Ask the agent something: What is 7 times the population of Rome?

Agent flow:
  1. Calls Wikipedia → retrieves Rome's population (2.7 million)
  2. Calls multiply(2700000, 7) → gets 18900000
  3. Returns: "7 times the population of Rome is 18.9 million."

Project Structure

My-First-Agent/
│
├── agent.py        # The complete ReAct agent
├── test_setup.py   # Verifies API connection
├── .env.example        # Template for API key setup
├── .env            # API key (not committed)
├── .gitignore
├── Interactive Questions Examples.txt
├── Prompt Output.png
├── requirements.txt    # Python dependencies
└── README.md

How to Run

Prerequisites

Setup

# Clone the repository
git clone https://github.com/Massi99RM/My-First-Agent.git
cd My-First-Agent

# Create and activate a virtual environment
python -m venv venv
# Windows
venv\Scripts\activate
# Mac/Linux
source venv/bin/activate

# Install dependencies
pip install -r requirements.txt

# Set up API key
# Copy .env.example to .env and add your key
cp .env.example .env
# Then edit .env and replace the placeholder with your actual key

Run the Agent

python agent.py

What I Learned

This was a learning project to understand how ReAct agents work internally — the reasoning loop, tool binding, context accumulation.

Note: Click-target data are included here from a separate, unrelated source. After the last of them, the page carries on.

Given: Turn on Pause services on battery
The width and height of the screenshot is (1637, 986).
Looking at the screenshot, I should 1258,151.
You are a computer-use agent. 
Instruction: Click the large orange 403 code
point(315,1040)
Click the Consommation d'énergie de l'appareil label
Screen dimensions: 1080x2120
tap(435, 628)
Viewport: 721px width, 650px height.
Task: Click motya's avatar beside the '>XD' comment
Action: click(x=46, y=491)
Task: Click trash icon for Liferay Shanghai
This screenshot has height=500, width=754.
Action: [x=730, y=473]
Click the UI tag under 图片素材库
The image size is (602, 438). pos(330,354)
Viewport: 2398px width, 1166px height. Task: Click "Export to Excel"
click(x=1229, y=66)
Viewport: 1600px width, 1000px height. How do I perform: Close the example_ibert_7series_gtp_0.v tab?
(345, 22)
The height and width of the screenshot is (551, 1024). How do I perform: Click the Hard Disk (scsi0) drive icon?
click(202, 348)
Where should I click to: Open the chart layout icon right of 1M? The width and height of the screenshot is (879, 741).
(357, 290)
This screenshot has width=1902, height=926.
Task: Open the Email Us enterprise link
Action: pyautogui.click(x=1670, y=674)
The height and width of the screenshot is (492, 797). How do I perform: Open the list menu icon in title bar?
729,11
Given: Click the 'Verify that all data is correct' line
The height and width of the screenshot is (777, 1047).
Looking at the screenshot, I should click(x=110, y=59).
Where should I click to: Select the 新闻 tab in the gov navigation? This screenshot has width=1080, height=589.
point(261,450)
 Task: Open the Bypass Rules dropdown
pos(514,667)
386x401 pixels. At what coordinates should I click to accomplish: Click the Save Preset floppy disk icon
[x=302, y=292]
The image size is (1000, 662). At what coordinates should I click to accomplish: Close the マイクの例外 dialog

I used create_react_agent to get something running fast, then studied what it was doing: how the message list acts as memory, how the LLM decides when to stop, how tool descriptions drive behavior. Key takeaways:

  • An agent is fundamentally a loop with an LLM as the decision-maker — structurally similar to a reinforcement learning agent's observe-act-observe cycle
  • The framework (LangGraph) handles orchestration, the LLM handles reasoning, the tools handle execution — knowing which layer a problem lives in is essential for debugging
  • Tool design matters: verbose tool outputs increase cost and consume context window space across every subsequent API call in the loop
  • The LLM trusts tool results — it cannot verify them, so tool reliability is an engineering responsibility

License

MIT

About

A minimal ReAct agent built with LangChain and LangGraph to understand how LLM agents work from first principles.